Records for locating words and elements
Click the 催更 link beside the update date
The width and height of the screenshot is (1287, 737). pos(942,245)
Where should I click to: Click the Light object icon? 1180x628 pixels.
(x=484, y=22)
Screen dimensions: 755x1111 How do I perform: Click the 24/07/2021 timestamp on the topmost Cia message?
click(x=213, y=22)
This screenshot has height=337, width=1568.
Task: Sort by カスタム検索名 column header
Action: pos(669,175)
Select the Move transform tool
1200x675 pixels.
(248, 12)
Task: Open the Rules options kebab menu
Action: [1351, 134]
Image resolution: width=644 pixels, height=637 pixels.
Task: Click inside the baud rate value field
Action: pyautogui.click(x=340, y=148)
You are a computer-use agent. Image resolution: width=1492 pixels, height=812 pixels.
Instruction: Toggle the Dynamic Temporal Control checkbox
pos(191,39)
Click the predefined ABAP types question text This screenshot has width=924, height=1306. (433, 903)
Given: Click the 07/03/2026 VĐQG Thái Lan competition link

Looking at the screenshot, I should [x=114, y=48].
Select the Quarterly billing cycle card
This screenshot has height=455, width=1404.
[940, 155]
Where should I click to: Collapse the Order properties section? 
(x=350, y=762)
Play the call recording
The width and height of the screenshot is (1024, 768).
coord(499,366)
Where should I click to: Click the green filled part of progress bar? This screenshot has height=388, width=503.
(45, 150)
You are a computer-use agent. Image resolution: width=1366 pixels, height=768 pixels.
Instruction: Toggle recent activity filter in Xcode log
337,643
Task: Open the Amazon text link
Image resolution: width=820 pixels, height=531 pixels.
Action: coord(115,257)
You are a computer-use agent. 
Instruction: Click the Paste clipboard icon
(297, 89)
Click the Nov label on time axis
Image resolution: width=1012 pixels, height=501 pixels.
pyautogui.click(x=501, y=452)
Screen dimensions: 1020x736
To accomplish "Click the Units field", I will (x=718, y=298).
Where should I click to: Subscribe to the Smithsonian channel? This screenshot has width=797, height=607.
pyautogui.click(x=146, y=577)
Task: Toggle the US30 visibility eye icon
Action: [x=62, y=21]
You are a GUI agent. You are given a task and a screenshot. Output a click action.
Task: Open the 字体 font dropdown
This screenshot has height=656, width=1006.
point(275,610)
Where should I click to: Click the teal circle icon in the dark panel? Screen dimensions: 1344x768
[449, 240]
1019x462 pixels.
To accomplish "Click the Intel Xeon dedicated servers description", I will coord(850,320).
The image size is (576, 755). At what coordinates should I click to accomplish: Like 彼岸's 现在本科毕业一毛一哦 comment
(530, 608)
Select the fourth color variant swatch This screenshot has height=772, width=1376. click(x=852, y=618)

* **TASK DESCRIPTION**
Copy all of the records above verbatim, line for line.

* **FINISHED TASK**
Click the 催更 link beside the update date
The width and height of the screenshot is (1287, 737). pos(942,245)
Where should I click to: Click the Light object icon? 1180x628 pixels.
(x=484, y=22)
Screen dimensions: 755x1111 How do I perform: Click the 24/07/2021 timestamp on the topmost Cia message?
click(x=213, y=22)
This screenshot has height=337, width=1568.
Task: Sort by カスタム検索名 column header
Action: pos(669,175)
Select the Move transform tool
1200x675 pixels.
(248, 12)
Task: Open the Rules options kebab menu
Action: [1351, 134]
Image resolution: width=644 pixels, height=637 pixels.
Task: Click inside the baud rate value field
Action: pyautogui.click(x=340, y=148)
You are a computer-use agent. Image resolution: width=1492 pixels, height=812 pixels.
Instruction: Toggle the Dynamic Temporal Control checkbox
pos(191,39)
Click the predefined ABAP types question text This screenshot has width=924, height=1306. (433, 903)
Given: Click the 07/03/2026 VĐQG Thái Lan competition link

Looking at the screenshot, I should [x=114, y=48].
Select the Quarterly billing cycle card
This screenshot has height=455, width=1404.
[940, 155]
Where should I click to: Collapse the Order properties section? 
(x=350, y=762)
Play the call recording
The width and height of the screenshot is (1024, 768).
coord(499,366)
Where should I click to: Click the green filled part of progress bar? This screenshot has height=388, width=503.
(45, 150)
You are a computer-use agent. Image resolution: width=1366 pixels, height=768 pixels.
Instruction: Toggle recent activity filter in Xcode log
337,643
Task: Open the Amazon text link
Image resolution: width=820 pixels, height=531 pixels.
Action: coord(115,257)
You are a computer-use agent. 
Instruction: Click the Paste clipboard icon
(297, 89)
Click the Nov label on time axis
Image resolution: width=1012 pixels, height=501 pixels.
pyautogui.click(x=501, y=452)
Screen dimensions: 1020x736
To accomplish "Click the Units field", I will (x=718, y=298).
Where should I click to: Subscribe to the Smithsonian channel? This screenshot has width=797, height=607.
pyautogui.click(x=146, y=577)
Task: Toggle the US30 visibility eye icon
Action: [x=62, y=21]
You are a GUI agent. You are given a task and a screenshot. Output a click action.
Task: Open the 字体 font dropdown
This screenshot has height=656, width=1006.
point(275,610)
Where should I click to: Click the teal circle icon in the dark panel? Screen dimensions: 1344x768
[449, 240]
1019x462 pixels.
To accomplish "Click the Intel Xeon dedicated servers description", I will coord(850,320).
The image size is (576, 755). At what coordinates should I click to accomplish: Like 彼岸's 现在本科毕业一毛一哦 comment
(530, 608)
Select the fourth color variant swatch This screenshot has height=772, width=1376. click(x=852, y=618)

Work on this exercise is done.